Most electronic skins are made by placing an active nanomaterial (the sensor) on an elastic surface that adheres to human skin. However, the connection between these layers is often too weak, which reduces the durability and sensitivity of the material; Instead, if it is too strong, the flexibility becomes limited, making it more likely to crack and break the circuit.
“The landscape of skin electronics continues to change at a spectacular rate – Cai emphasizes -. The advent of 2D sensors has accelerated efforts to integrate these mechanically strong and atomically thin materials into functional and durable artificial leather.”
A team led by Cai and his colleague Jie Shen has created a durable electronic skin using a hydrogel reinforced with silica nanoparticles as a strong and elastic substrate and a 2D MXene titanium carbide as a detection layer, bonded with highly conductive nanowires.
“Hydrogels contain more than 70 percent water, which makes them very compatible with human skin tissues,” Shen explains. By stretching the hydrogel in all directions, applying a layer of nanowires, and then carefully controlling their release, the researchers created conductive pathways to the sensor layer that remained intact even when the material was stretched 28 times its original size.
Its prototype electronic skin could detect objects 8 inches away, respond to stimuli in less than a tenth of a second, and, when used as a pressure sensor, it could distinguish handwriting on it. It continued to perform well after 5,000 warps, recovering in about a quarter of a second each time.
“It is a surprising achievement for an electronic skin to maintain its toughness after repeated use – highlights Shen -, which mimics the elasticity and rapid recovery of human skin.”
Such electronic skins could monitor a variety of biological information, such as changes in blood pressure, which can be detected from vibrations in the arteries to movements of large limbs and joints. This data can be shared and stored in the cloud over Wi-Fi.
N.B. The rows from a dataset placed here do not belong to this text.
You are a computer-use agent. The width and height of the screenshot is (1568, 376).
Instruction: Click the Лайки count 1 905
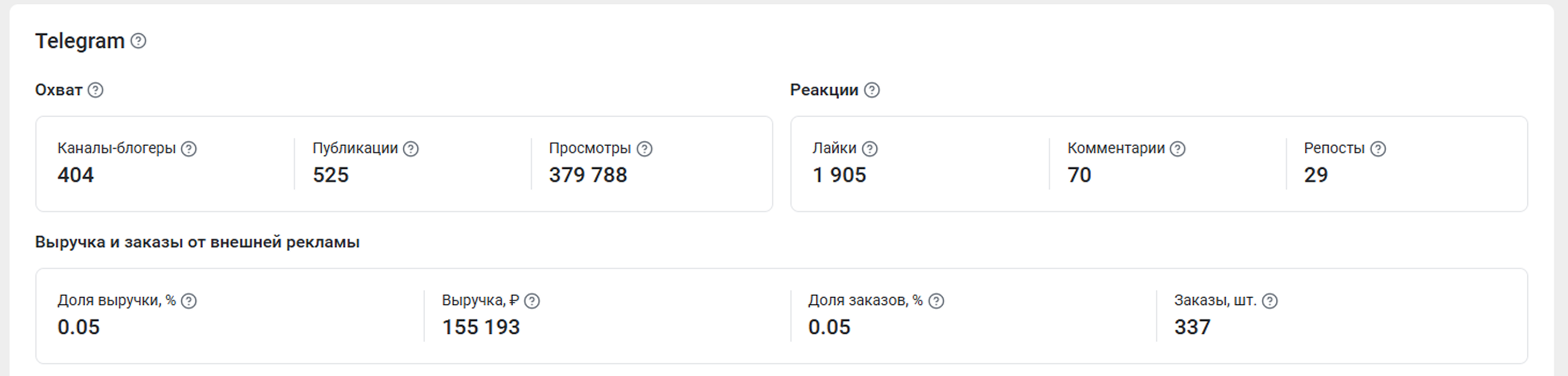pos(839,175)
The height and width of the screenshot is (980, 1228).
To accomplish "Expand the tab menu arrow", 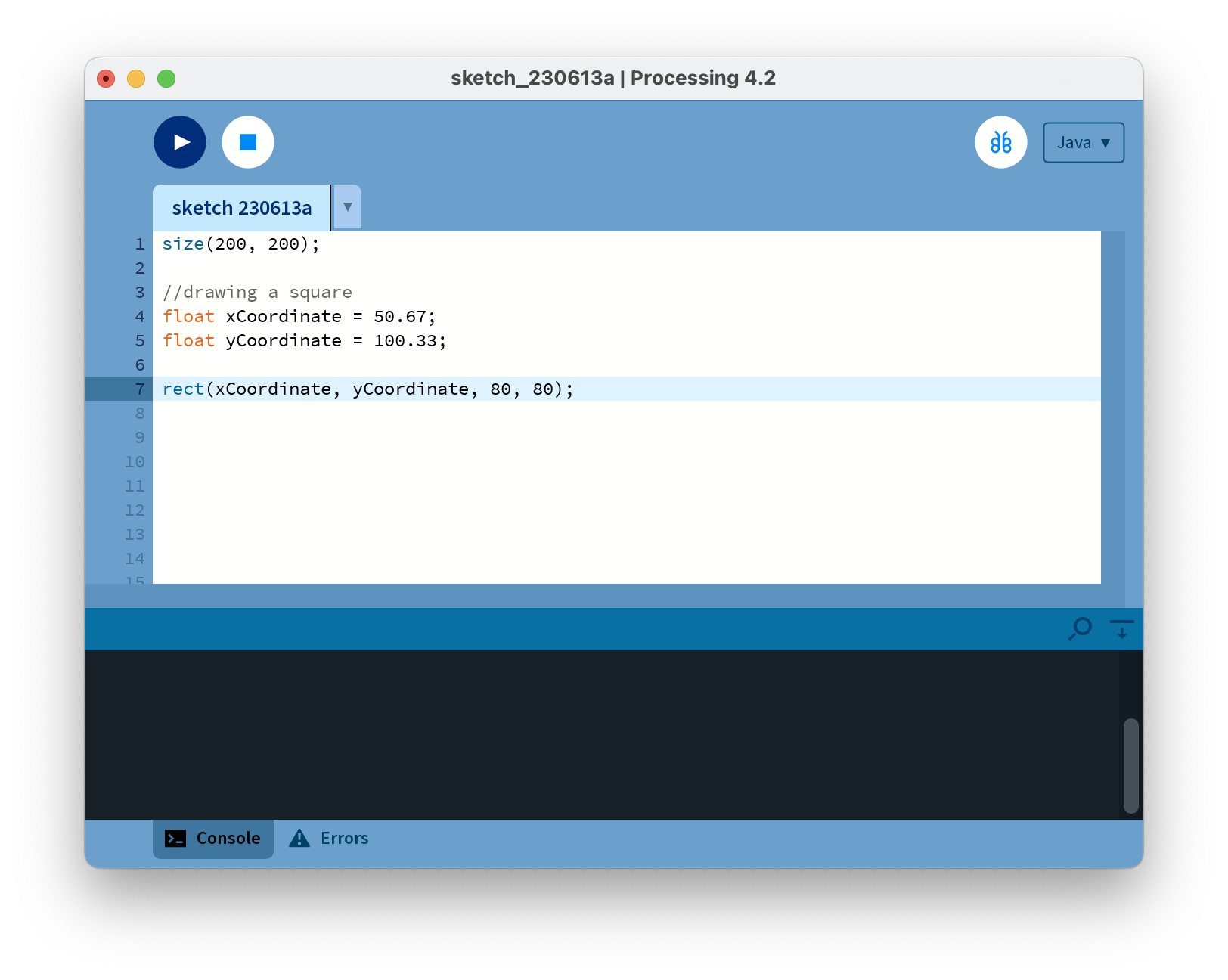I will point(348,207).
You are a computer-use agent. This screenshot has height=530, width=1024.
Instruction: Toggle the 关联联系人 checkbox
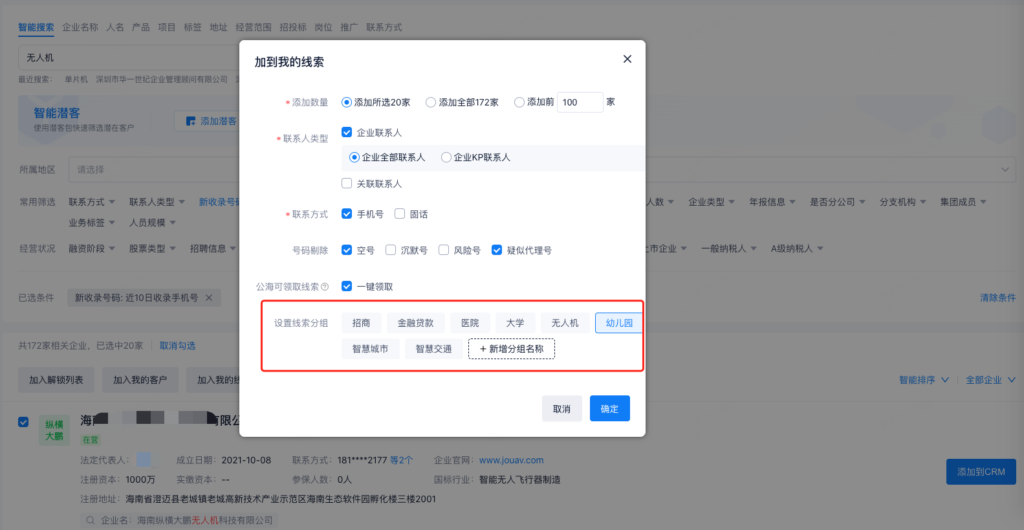347,184
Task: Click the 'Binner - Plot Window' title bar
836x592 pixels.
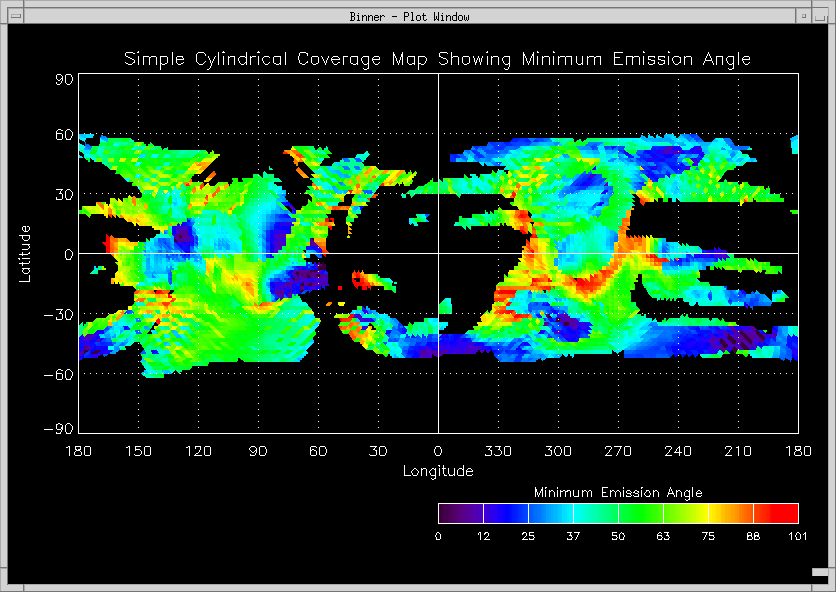Action: click(410, 16)
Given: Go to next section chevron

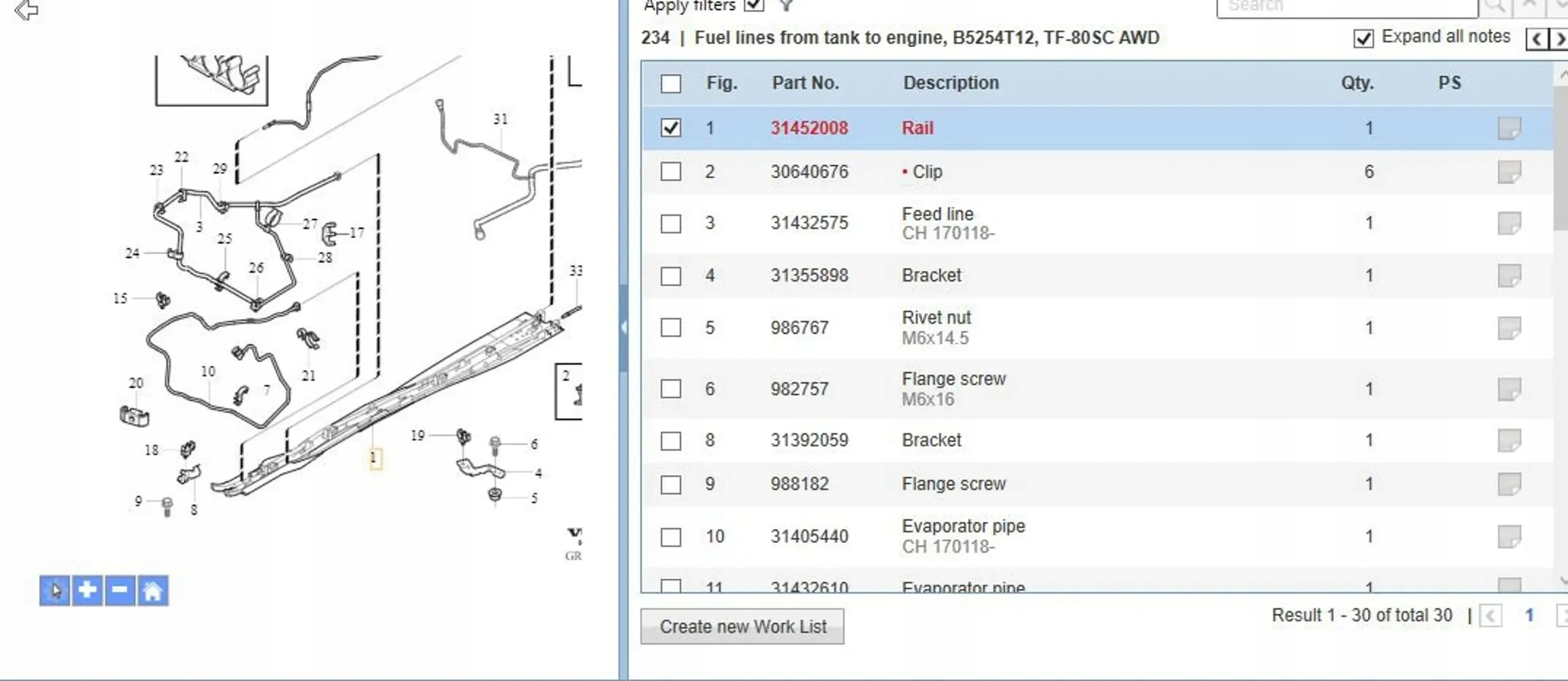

“A remaining obstacle to the widespread use of electronic skins lies in the expansion of high-resolution sensors – adds group leader Vincent Tung – however, laser-assisted additive manufacturing offers new promise” .
“We envision a future for this technology beyond biology,” Cai continues. “Stretch sensor tape could one day monitor the structural health of inanimate objects, such as furniture and airplanes.”